Undeterministic output order with python3 #1181

josch · 2014-05-29T15:39:14Z

Hi,
with Python3, hashes are salted and thus, functions like edges_iter return their results in a different order between subsequent python3 invocations. While this might be acceptable, this should be documented.

Unfortunately, a side effect of this is, that writing to a file does not produce deterministic output either. I'd argue that if the user saves the same graph twice with different invocations of python3, the generated graphs should not only be semantically the same but also byte-by-byte the same files.

Right now, this is only the case in python2.x but not anymore in python3 where a random seed is used by default.

Please document that the order of the various iterators in networkx depends on pythons internal order and is just not deterministic with python3.

Please make it such that when writing graphs to files, the output is deterministically the same between different invocations.

chebee7i · 2014-05-29T18:07:39Z

When writing to files, we can attempt to sort the nodes/edges, but NetworkX doesn't require that nodes be sortable. Maybe a sort=True parameter?

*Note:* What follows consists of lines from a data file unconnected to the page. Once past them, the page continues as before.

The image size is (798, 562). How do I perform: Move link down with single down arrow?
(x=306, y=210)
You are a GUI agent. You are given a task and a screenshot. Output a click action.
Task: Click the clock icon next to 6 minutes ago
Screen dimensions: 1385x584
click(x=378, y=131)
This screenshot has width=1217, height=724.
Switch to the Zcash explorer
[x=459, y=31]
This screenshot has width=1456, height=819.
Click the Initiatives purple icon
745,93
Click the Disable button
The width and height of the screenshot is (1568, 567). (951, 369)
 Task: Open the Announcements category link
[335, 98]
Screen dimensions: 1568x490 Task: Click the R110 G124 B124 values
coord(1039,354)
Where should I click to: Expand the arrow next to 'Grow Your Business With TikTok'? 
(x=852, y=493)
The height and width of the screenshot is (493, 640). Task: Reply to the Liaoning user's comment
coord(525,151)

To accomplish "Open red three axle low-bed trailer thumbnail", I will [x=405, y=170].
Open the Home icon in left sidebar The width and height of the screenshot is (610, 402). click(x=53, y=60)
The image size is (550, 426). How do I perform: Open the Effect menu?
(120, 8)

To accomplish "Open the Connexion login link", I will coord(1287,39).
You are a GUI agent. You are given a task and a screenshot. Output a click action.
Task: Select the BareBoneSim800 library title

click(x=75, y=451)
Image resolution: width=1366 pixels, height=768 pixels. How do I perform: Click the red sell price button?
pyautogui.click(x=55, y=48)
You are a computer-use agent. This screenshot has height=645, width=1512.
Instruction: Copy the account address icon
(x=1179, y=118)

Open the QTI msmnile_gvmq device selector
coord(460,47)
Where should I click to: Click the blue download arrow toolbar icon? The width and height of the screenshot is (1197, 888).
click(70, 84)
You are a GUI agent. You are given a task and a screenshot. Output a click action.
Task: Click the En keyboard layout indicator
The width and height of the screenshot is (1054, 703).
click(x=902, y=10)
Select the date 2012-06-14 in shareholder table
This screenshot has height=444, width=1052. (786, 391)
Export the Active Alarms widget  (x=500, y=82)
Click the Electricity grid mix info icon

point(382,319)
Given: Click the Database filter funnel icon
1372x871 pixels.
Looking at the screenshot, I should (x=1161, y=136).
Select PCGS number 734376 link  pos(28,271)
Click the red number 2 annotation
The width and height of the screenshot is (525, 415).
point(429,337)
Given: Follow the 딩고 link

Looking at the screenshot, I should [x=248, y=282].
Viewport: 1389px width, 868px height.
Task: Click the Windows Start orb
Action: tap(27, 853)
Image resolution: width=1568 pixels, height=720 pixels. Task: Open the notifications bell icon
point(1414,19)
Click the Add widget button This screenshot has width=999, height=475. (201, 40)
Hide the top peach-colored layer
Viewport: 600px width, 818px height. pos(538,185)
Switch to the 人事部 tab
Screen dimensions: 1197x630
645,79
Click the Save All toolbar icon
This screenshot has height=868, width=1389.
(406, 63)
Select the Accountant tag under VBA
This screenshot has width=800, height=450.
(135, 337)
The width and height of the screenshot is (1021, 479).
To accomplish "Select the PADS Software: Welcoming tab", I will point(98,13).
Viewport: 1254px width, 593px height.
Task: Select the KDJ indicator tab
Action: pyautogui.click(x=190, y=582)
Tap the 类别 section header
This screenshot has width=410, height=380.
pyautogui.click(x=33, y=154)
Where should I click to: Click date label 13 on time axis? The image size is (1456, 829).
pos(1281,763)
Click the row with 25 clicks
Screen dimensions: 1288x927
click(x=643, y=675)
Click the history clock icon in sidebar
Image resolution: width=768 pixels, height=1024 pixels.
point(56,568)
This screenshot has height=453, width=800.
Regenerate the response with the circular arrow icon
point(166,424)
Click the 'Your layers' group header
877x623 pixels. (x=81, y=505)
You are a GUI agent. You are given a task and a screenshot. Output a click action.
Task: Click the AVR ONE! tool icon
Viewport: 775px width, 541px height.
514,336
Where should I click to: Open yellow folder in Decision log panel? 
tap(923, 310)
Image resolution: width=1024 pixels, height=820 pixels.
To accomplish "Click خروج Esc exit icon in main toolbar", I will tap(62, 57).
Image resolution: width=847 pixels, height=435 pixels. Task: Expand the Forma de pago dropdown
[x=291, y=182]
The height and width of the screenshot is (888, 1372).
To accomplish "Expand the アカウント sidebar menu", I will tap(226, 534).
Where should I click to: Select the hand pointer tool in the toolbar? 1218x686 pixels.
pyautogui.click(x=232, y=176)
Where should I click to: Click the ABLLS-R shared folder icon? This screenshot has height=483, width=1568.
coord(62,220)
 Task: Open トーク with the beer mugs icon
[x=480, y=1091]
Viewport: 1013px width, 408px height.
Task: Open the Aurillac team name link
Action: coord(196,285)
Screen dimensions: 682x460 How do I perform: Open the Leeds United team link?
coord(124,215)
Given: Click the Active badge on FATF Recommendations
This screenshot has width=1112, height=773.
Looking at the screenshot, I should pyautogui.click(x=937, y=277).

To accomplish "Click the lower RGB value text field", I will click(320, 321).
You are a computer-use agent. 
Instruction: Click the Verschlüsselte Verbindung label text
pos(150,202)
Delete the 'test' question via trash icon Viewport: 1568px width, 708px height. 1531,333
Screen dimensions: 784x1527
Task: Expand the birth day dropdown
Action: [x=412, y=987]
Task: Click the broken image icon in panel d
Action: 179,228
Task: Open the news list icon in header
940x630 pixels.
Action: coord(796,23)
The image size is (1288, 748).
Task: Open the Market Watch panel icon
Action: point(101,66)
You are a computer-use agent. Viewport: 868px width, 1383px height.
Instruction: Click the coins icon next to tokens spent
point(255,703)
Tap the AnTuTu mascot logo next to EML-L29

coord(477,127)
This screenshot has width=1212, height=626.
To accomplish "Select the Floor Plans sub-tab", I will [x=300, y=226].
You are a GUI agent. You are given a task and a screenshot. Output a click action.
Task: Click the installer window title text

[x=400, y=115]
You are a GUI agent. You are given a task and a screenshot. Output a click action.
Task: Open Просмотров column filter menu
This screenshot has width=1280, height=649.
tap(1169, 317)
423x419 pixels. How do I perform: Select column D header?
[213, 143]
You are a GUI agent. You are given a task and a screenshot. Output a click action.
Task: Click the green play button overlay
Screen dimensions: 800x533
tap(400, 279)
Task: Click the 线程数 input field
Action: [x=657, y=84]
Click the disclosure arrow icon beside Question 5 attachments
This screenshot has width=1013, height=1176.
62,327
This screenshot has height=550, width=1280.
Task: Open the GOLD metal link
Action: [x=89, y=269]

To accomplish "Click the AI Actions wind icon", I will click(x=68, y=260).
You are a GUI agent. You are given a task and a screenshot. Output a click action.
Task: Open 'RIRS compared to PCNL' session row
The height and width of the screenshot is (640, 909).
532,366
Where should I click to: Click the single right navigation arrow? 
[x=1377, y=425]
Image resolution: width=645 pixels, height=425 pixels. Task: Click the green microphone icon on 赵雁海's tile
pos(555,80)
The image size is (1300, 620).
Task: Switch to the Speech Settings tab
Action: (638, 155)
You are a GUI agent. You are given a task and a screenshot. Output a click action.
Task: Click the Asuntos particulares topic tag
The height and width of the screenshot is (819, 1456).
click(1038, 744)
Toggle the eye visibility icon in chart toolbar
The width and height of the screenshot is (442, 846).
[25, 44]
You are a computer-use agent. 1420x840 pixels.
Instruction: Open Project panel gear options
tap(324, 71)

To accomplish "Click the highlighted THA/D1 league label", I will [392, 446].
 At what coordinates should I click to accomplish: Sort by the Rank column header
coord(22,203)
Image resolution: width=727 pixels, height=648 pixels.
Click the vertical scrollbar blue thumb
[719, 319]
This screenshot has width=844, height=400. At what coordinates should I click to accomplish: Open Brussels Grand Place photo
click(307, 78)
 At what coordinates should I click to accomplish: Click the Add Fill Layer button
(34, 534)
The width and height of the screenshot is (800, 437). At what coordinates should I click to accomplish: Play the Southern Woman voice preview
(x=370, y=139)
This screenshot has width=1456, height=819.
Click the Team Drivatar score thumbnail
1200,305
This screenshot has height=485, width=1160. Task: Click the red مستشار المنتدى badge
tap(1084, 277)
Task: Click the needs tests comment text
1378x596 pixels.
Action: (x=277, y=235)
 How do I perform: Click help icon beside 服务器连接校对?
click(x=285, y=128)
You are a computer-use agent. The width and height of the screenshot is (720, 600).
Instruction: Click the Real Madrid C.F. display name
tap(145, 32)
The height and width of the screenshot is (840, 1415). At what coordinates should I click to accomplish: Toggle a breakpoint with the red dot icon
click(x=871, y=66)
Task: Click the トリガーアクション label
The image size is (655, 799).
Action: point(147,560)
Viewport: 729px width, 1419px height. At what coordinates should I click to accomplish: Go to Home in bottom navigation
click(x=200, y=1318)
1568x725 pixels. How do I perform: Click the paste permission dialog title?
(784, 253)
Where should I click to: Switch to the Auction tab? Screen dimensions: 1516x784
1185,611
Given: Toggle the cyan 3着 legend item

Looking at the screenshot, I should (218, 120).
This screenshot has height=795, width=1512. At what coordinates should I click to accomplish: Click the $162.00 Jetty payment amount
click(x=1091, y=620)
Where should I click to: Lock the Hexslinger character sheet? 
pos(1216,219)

I wonder if we could just move to OrderedDict without causing too many issues. 2.7 and 3.x have it. For 2.6, we make ordereddict a dependency.

josch · 2014-05-29T18:12:03Z

Thanks, having the option of deterministic output with a sort=True parameter in write_graphml and friends would fix my problem. Having determinism anywhere else might not be desirable due to possible performance penalties.

ysitu · 2014-05-29T18:13:53Z

I wonder why deterministic output is needed.

josch · 2014-05-29T18:17:40Z

One reason: if I want to check whether two graphs are equal, it is easier to run md5sum or diff than having to parse the graph first and then comparing whether both graphs have the same vertices and edges.
Given that it is very simple to add deterministic output (for example through a sort=True option) I think it is worth to have it.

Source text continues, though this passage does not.